2 – Epistémologie.

« L’ère du témoin » dans laquelle Annette Wieviorka craint, avec d’autres, que nous soyons entrés 235 impose des règles que nous n’avons pas forcément choisies et qui nous placent dans une position d’éternel entre-deux. Nous voulons respecter les témoins mais nous réclamons de considérer leurs témoignages comme des documents semblables aux autres 236 . Or, la nature même de ce que livre un témoin, et qui est à lui et de lui, l’implique personnellement dans le traitement qu’on va faire de son témoignage. Par crainte de le choquer (voire de le décevoir), nous n’avons pas été jusqu’au bout de certaines de nos analyses. Cette « faute » est la nôtre, ce type de prévention ne devant logiquement pas empêcher le bon déroulement de l’enquête historienne. Et pour nous, elles ont interféré. Pourquoi ne pas « confesser » que nous sommes plus à l’aise avec l’archive classique ? Pourquoi ne pas « avouer » que la transaction entre ce matériau vivant et qui le reste et les exigences de notre métier est pour nous difficile à établir et à tenir ? Et pourquoi ne pas évoquer cette idée qu’avoir entamé une longue enquête orale a peut-être été pour nous une façon de céder aux commandements historiographiques du temps, qui considèrent que « l’oral » est obligatoire 237  ? Peut-on poser cette question, ici peut-être iconoclaste : la recherche impérative du témoin, la quête effrénée de l’oral, ne marquent-elles pas le triomphe de la mémoire sur la connaissance ? Pour notre étude, ce serait un comble que de souscrire à ce renversement et pour tout dire un de ces « effets pervers » dont Denis Peschanski signale fort justement la nocivité 238 .

Notes
235.

Lire ouvrage homonyme d’Annette Wieviorka, L’ère du témoin, Paris, Plon, 1998, 185 p.
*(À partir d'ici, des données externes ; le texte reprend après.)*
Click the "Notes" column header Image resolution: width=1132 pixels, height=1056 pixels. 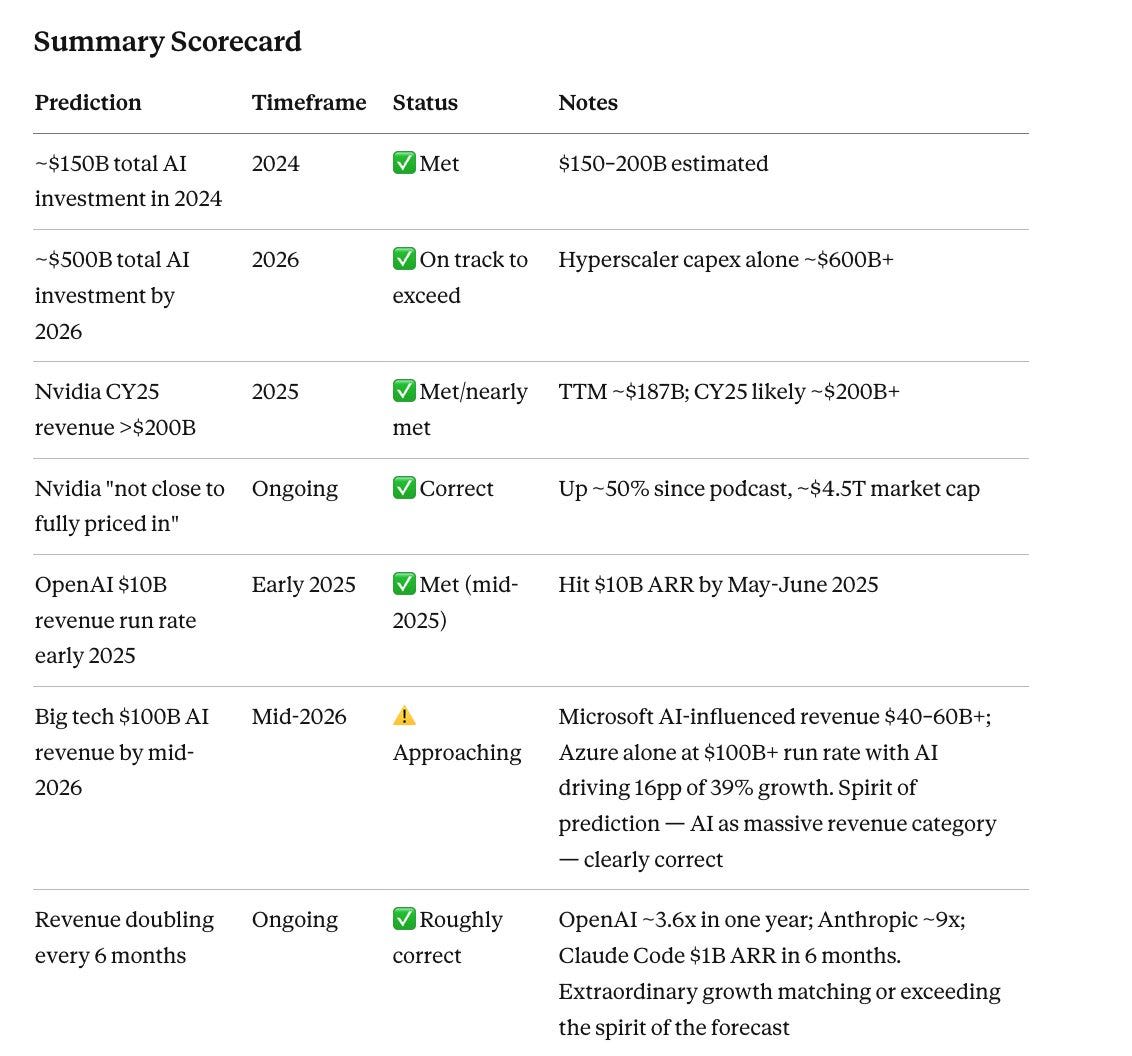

On consultera également avec profit la contribution qu’elle donne à La Shoah…, op. cit., ainsi que celle d’Anne-Lise Stern, elle-même rescapée d’Auschwitz et psychanalyste, « Sois déportée… et témoigne ! psychanalyser, témoigner : double-bind », p. 15-22.

236.

Ces quelques mots d’Henri Bulawko nous terrifient : « A un colloque, j’ai entendu des historiens déclarer que les anciens déportés étaient pour eux des documents… J’ai dit ma surprise. On m’a répliqué avec un sourire aimable… “documents vivants”. Je me suis vu soudain transformé en bête curieuse enfermée dans un zoo avec d’autres espèces rares. Des historiens venaient m’examiner, me demander de m’allonger, me tourner et me retourner comme on tourne les pages d’un document, me posant des questions aussi, et prenant quelques notes au hasard… Le terme employé ici me paraît infiniment choquant. Ainsi, on peut passer d’“anciens déportés” à “témoins” et de “témoins” à “documents”. Alors que sommes-nous ? Que suis-je ? », in La Shoah…, op. cit., p. 16, cité par Anne-Lise Stern.

237.

« De plus, la société française est devenue gourmande en histoire orale, et les historiens sont soumis à une forte demande sociale », écrit Robert Frank, in « Questions aux sources du temps présent », art. cité, p. 111.

238.

Denis Peschanski, « Effets pervers », in La bouche et la vérité ?…, op. cit., partie II, « Les enjeux du témoignage », p. 45-53.